Work task: A faithful copy of the entries is needed, one that leaves out the pictures.

Provided information:
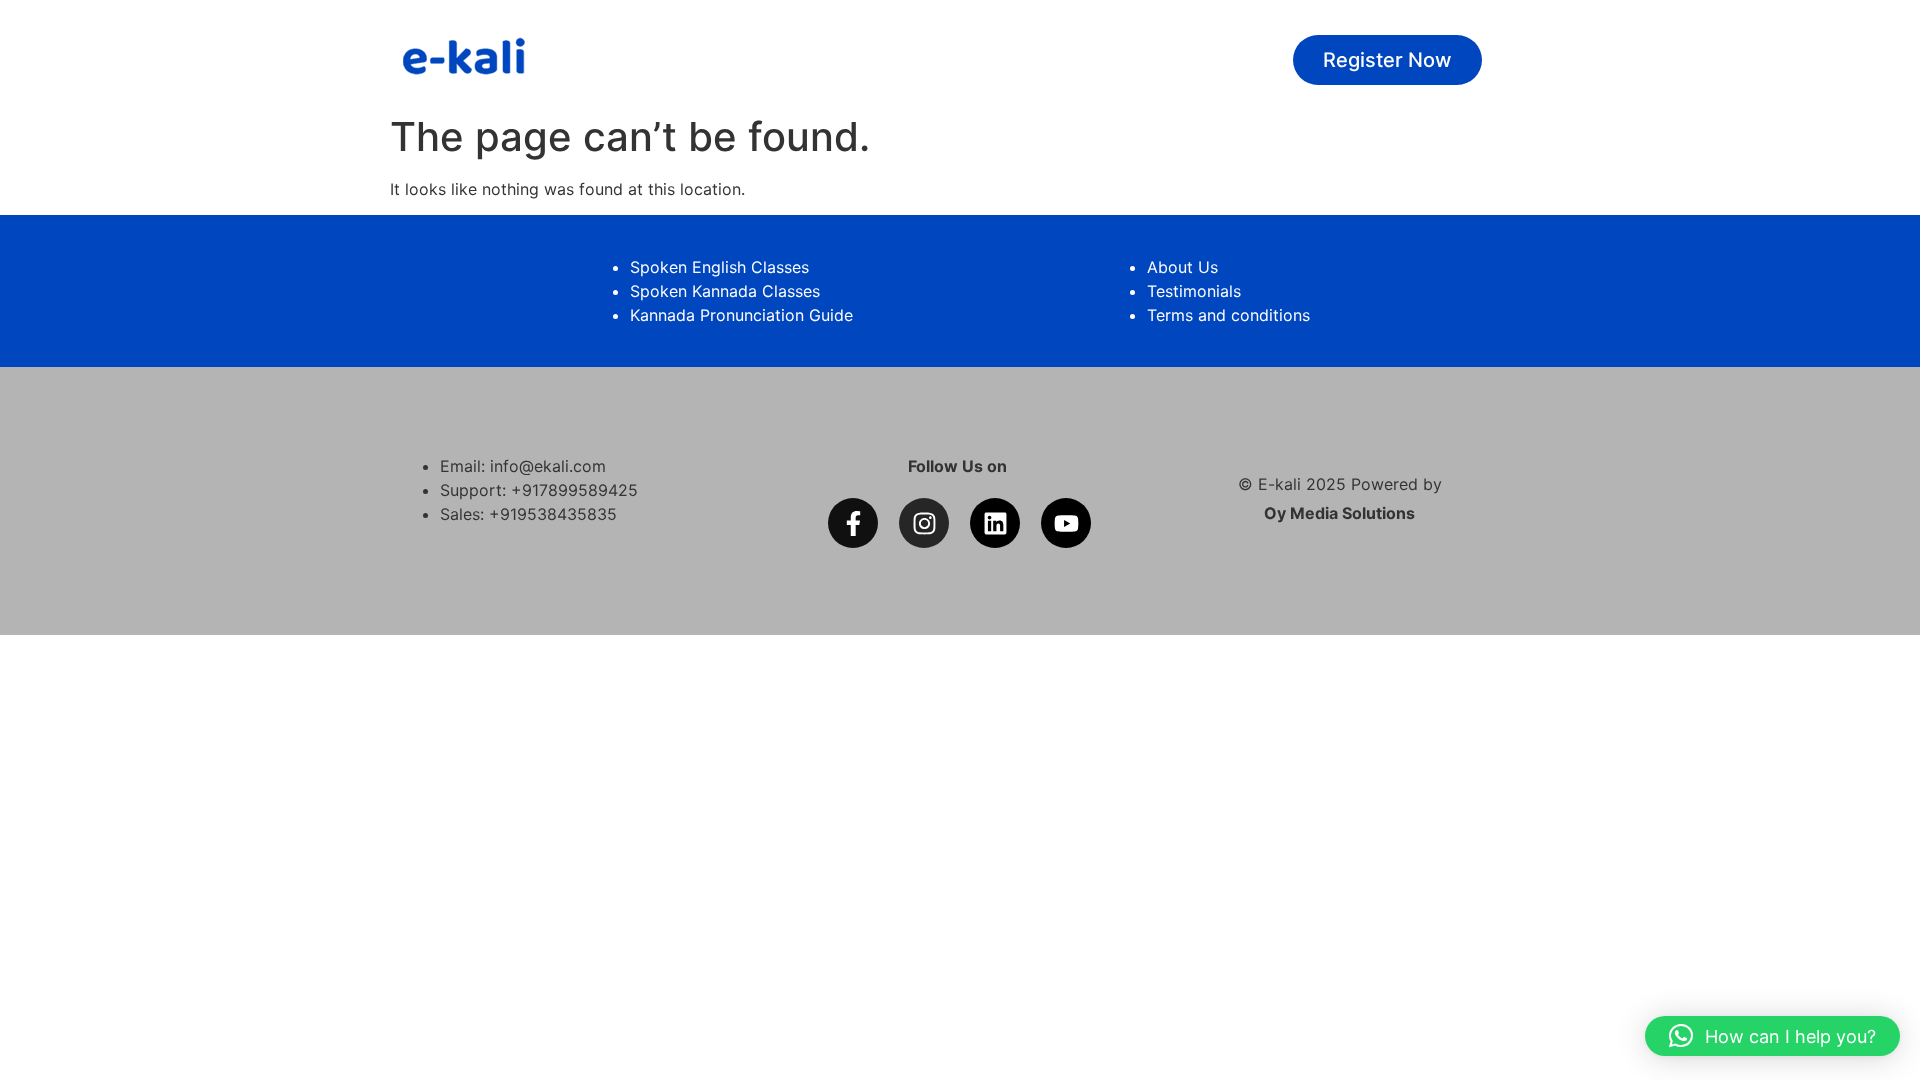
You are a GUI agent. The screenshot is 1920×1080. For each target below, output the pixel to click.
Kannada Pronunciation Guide (741, 315)
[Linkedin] (995, 523)
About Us (1182, 267)
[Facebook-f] (853, 523)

Finished exercise:
You are a GUI agent. The screenshot is 1920×1080. For each target below, output the pixel to click.
Kannada Pronunciation Guide (741, 315)
[Linkedin] (995, 523)
About Us (1182, 267)
[Facebook-f] (853, 523)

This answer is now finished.